Wie schön waren die Zeiten, als die Bahn noch verhältnismäßig wenig Anstrengungen unternommen hat, pünktlich zu sein. Da konnte man morgens ruhig ein bißchen länger schlafen oder gemütlich beim Frühstück die Morgenzeitung studieren, ohne gleich befürchten zu müssen, seine Verabredungen oder Verpflichtungen zu versäumen. Diese Lebensqualität war um so wichtiger, als das Dasein ohnehin von Tag zu Tag reglementierter und eingeengter wurde: Immer mehr Stechuhren und Computer machen es zunehmend schwerer, aus dem Augenblick heraus sein Leben wertvoll und individuell zu gestalten und zu genießen.

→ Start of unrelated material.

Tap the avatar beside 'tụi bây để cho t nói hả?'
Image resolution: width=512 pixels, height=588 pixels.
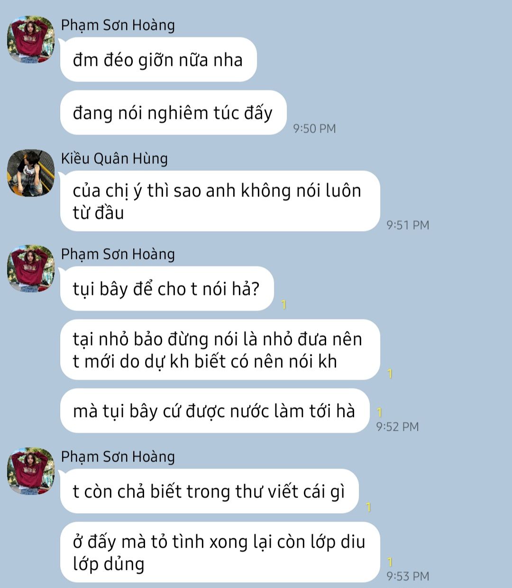coord(31,269)
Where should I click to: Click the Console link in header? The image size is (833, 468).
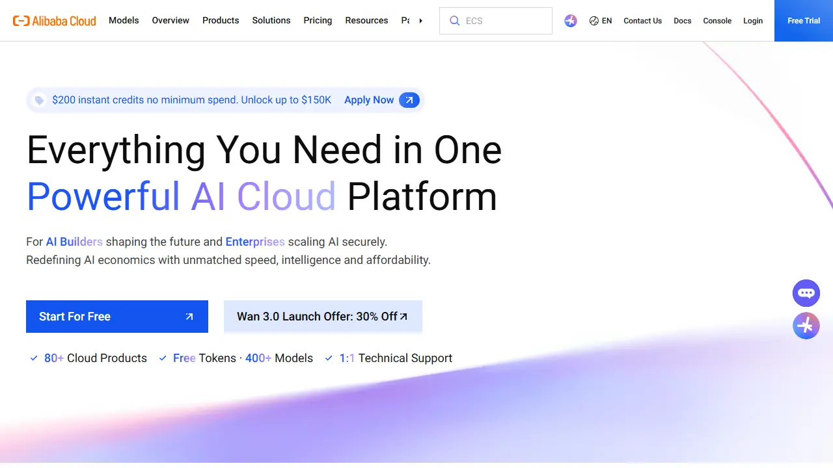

Jetzt aber will die Bahn mit preußischem Zickezacke und gewaltigem technischen Aufwand eine der letzten Freiheiten attackieren.

Pünktlichkeitsanzeiger auf den Bahnhöfen sollen jedem Reisenden diesen Verlust auch noch als Fortschritt verkaufen. Dabei wird der Mensch zum Gefangenen der Fahrpläne.

Als wenn die Bahnmanager nicht Wichtigeres für ihre Kunden tun könnten. Zum Beispiel im Speisewagen Kaffee heiß und Bier kalt zu servieren. Die wahren Lebenskünstler wissen es schon längst: Reisen heißt nicht, anzukommen, sondern unterwegs zu sein.